GOAL OF THE EXERCISE:
Rewrite the stretch from the line containing "540x360 pixels. Task: Select" through the end of the lines, replacing "blue" with "green" and keeping everything else unchanged. Leave the pictures out of your answer.

Some lines:

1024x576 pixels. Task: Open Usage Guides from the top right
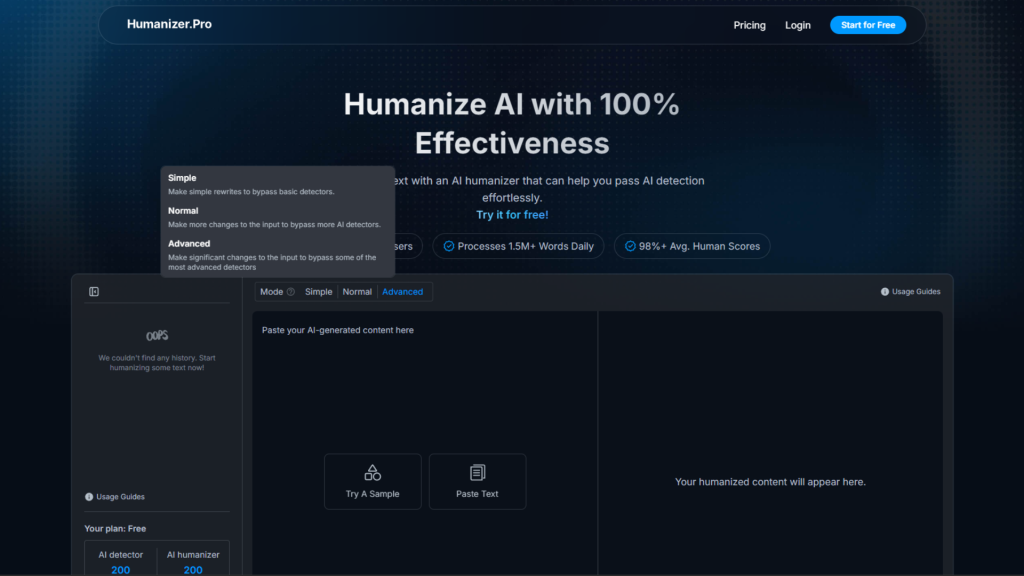[910, 291]
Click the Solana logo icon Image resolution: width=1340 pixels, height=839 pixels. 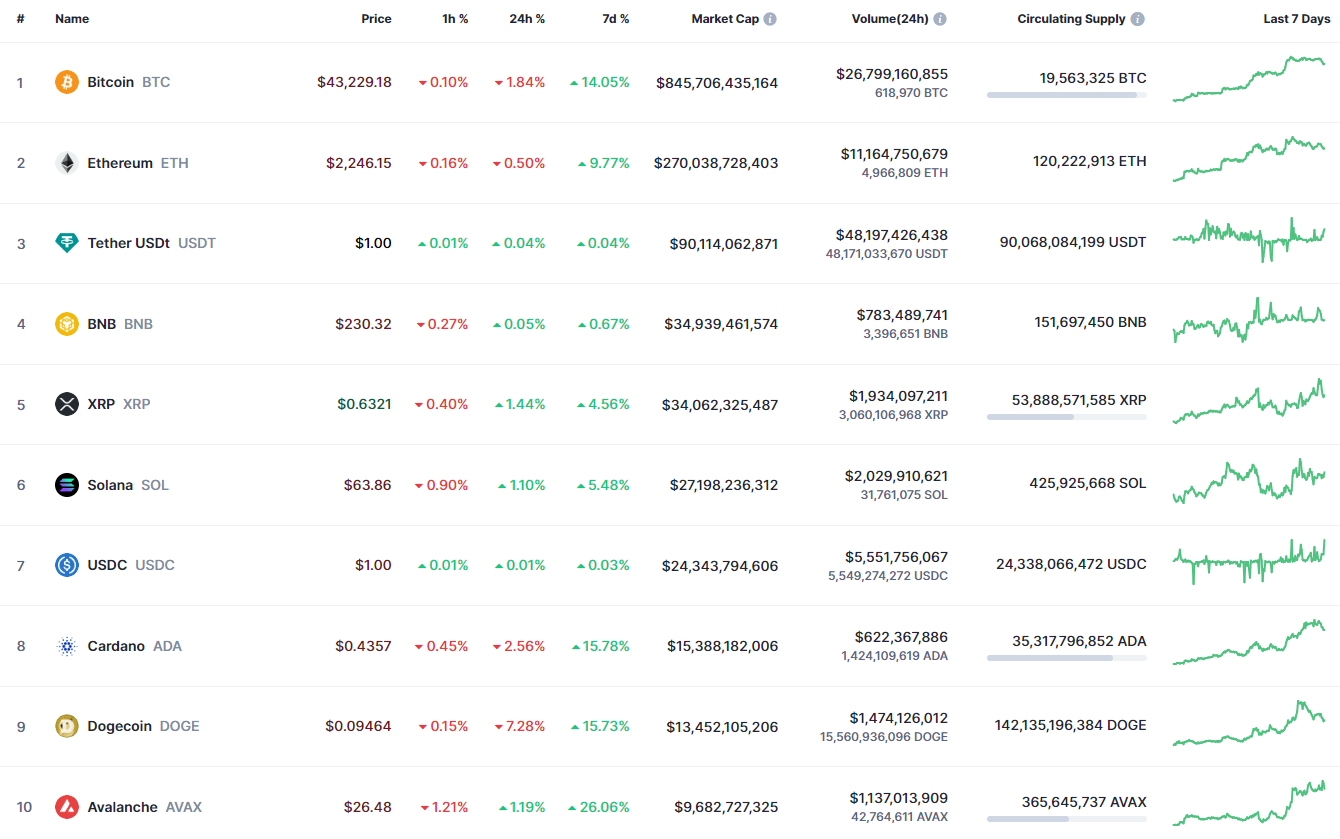pos(67,485)
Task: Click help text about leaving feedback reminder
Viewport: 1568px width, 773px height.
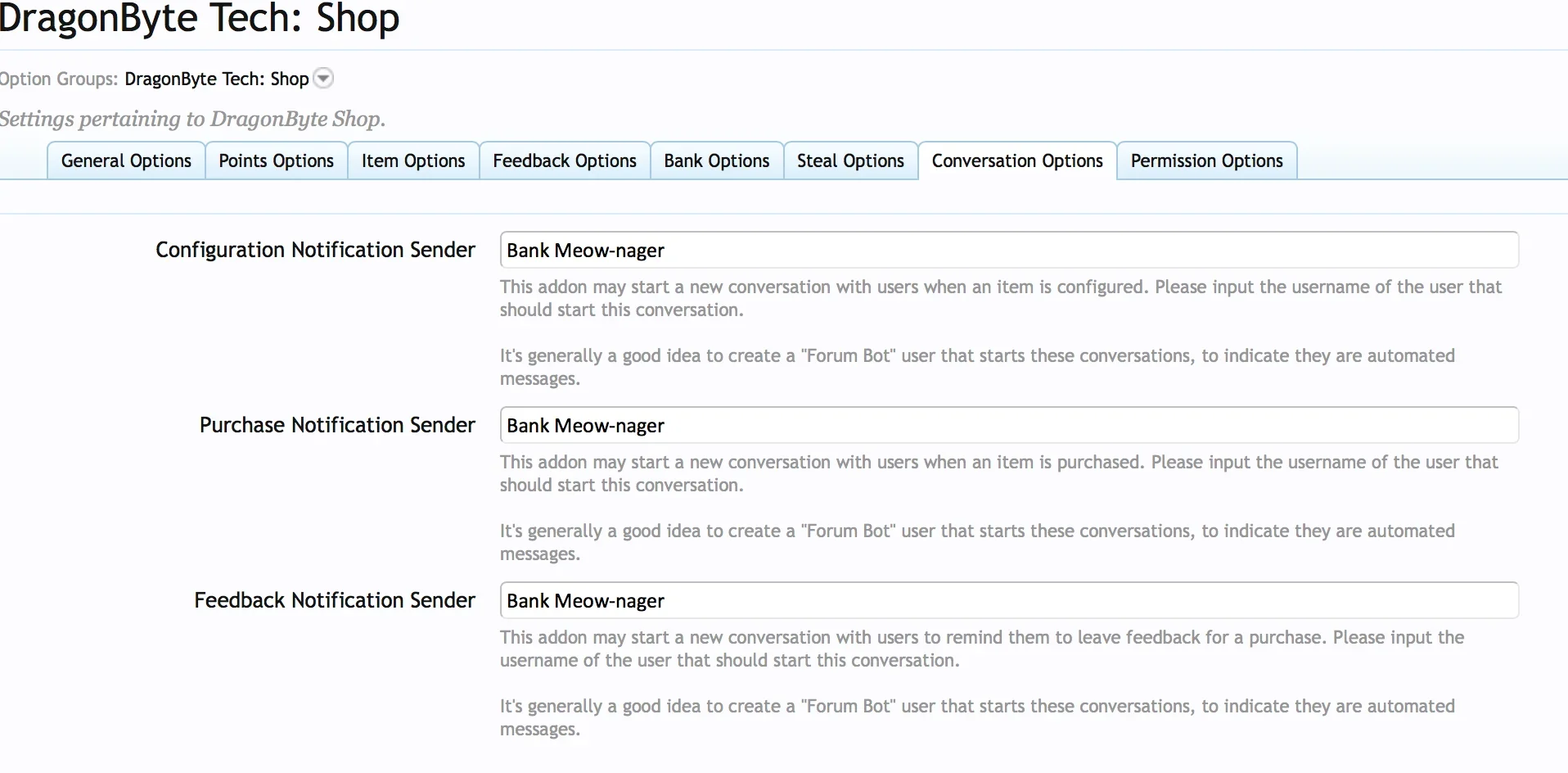Action: click(x=981, y=649)
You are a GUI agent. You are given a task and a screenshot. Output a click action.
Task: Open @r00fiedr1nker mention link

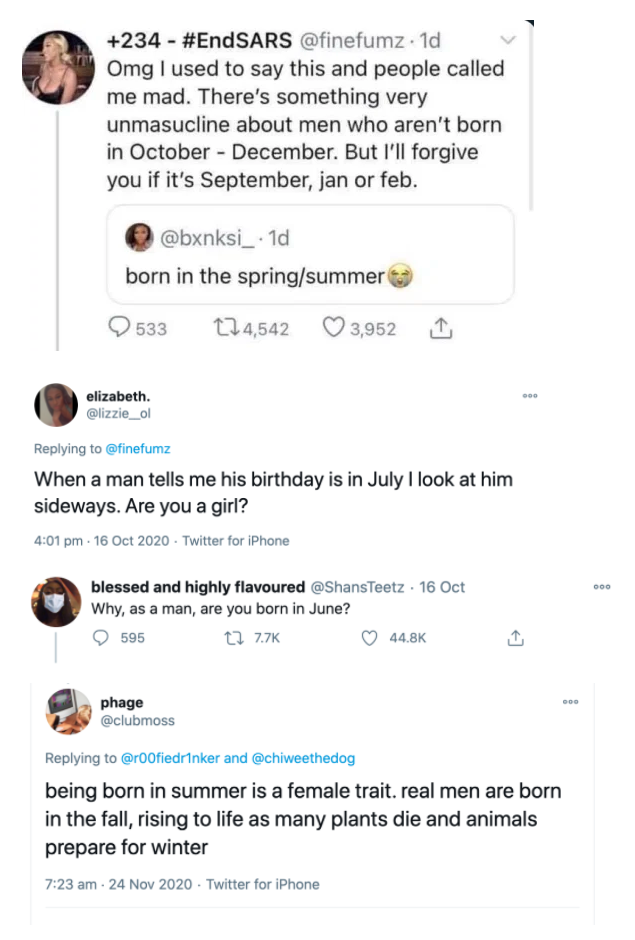pos(170,758)
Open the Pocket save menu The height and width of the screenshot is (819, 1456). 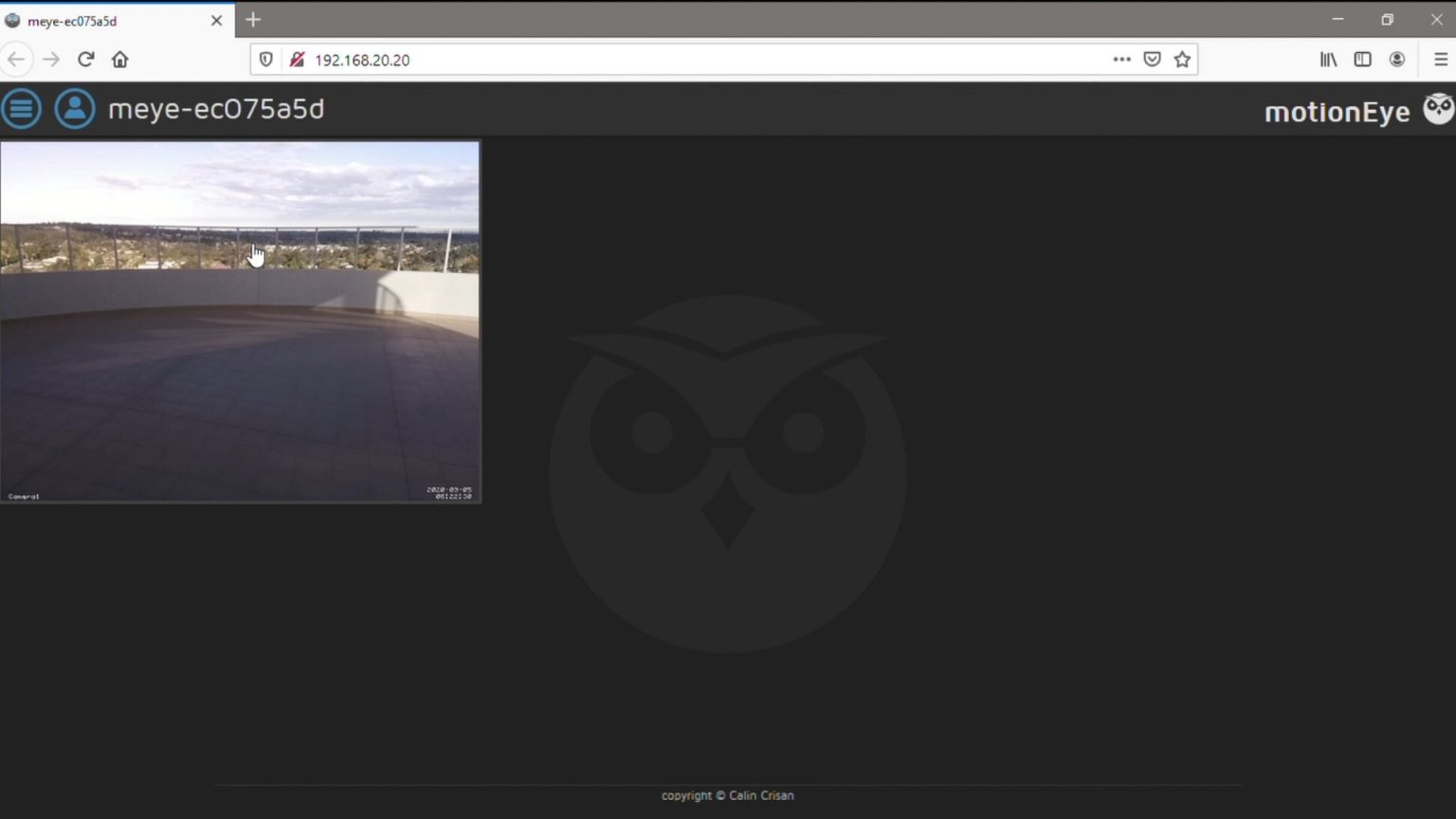click(x=1152, y=59)
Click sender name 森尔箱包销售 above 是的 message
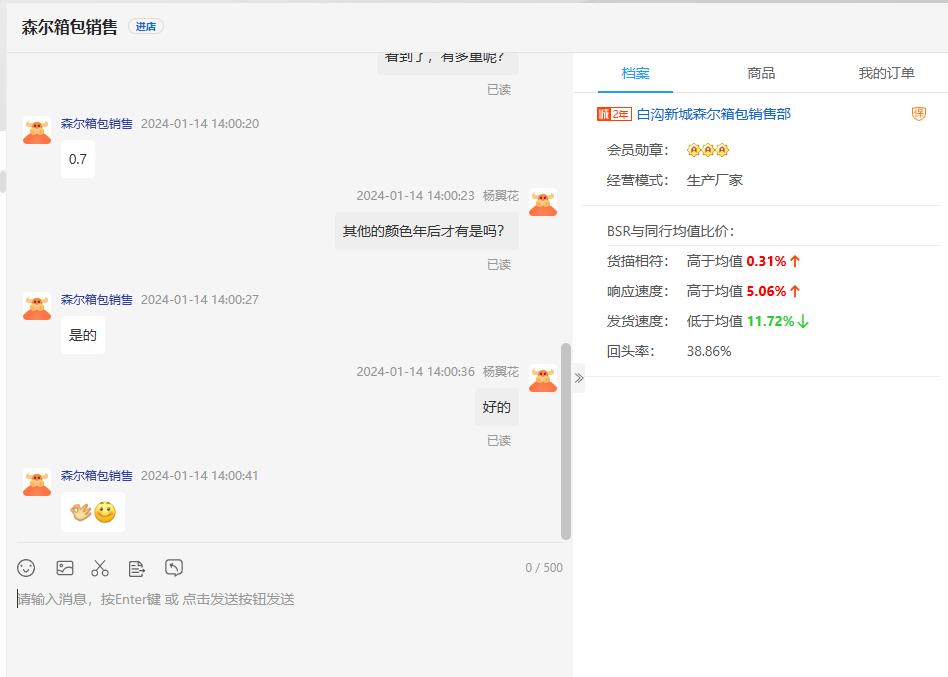This screenshot has height=677, width=948. click(x=97, y=300)
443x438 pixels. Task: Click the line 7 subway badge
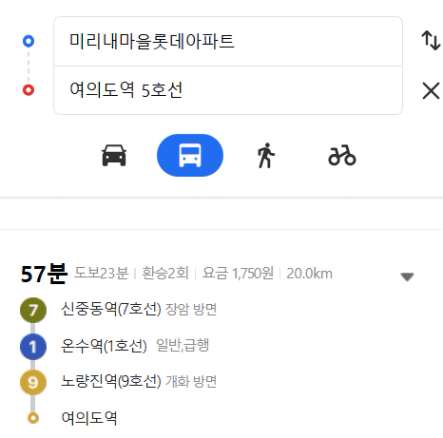pyautogui.click(x=33, y=310)
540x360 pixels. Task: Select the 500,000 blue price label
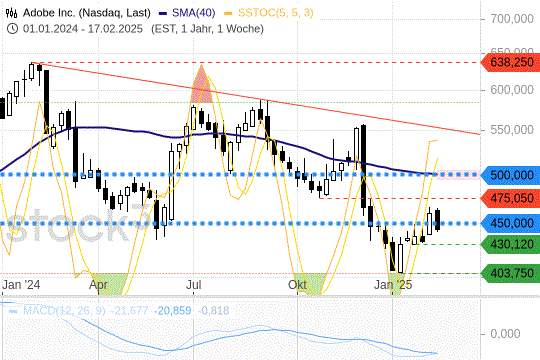(x=511, y=175)
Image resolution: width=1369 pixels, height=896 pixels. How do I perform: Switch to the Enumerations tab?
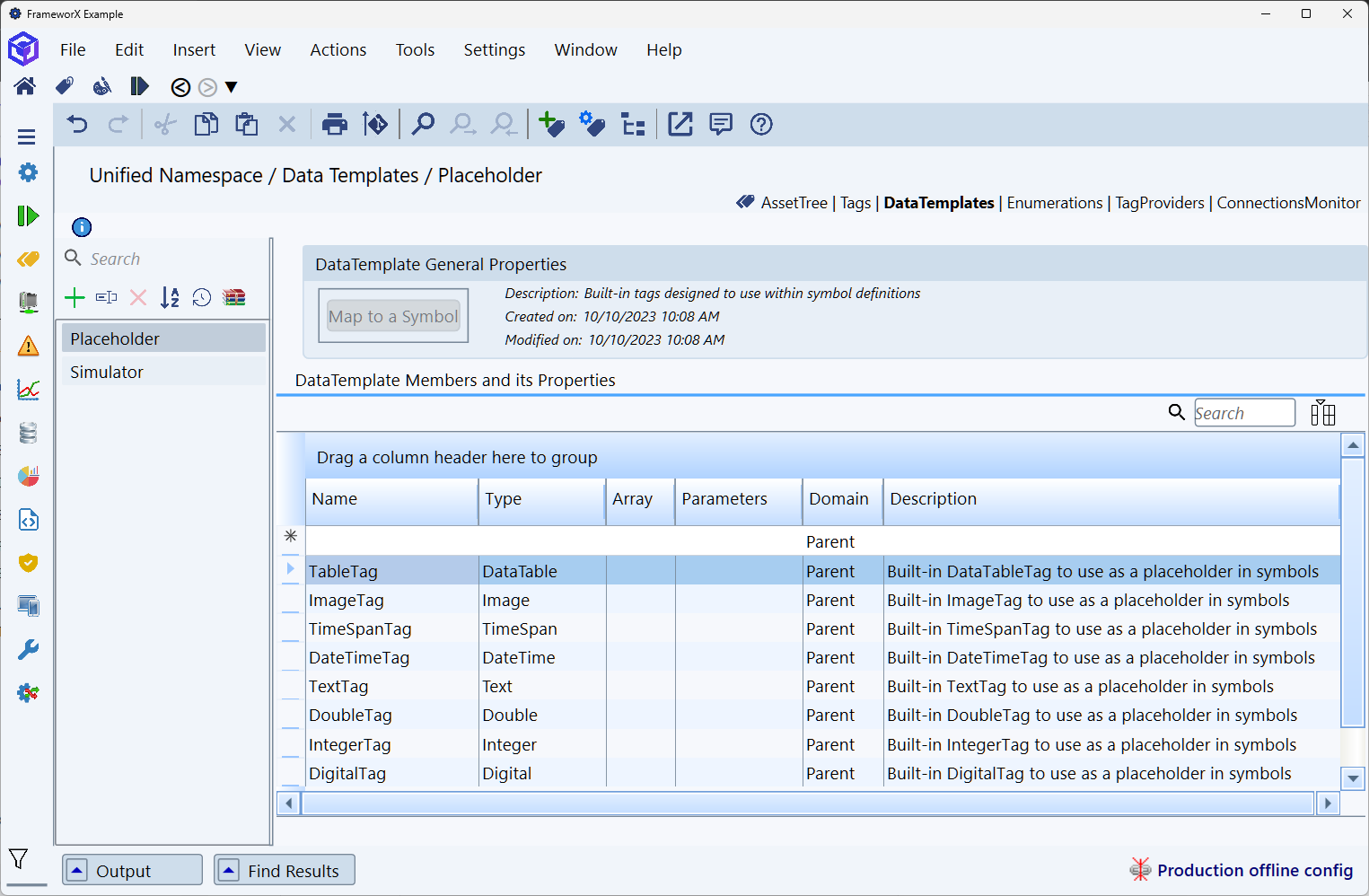click(x=1054, y=203)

TASK ANSWER:
540x360 pixels. Task: Select the 500,000 green price label
(x=511, y=175)
Image resolution: width=1369 pixels, height=896 pixels. How do I perform: Switch to the Enumerations tab?
click(x=1054, y=203)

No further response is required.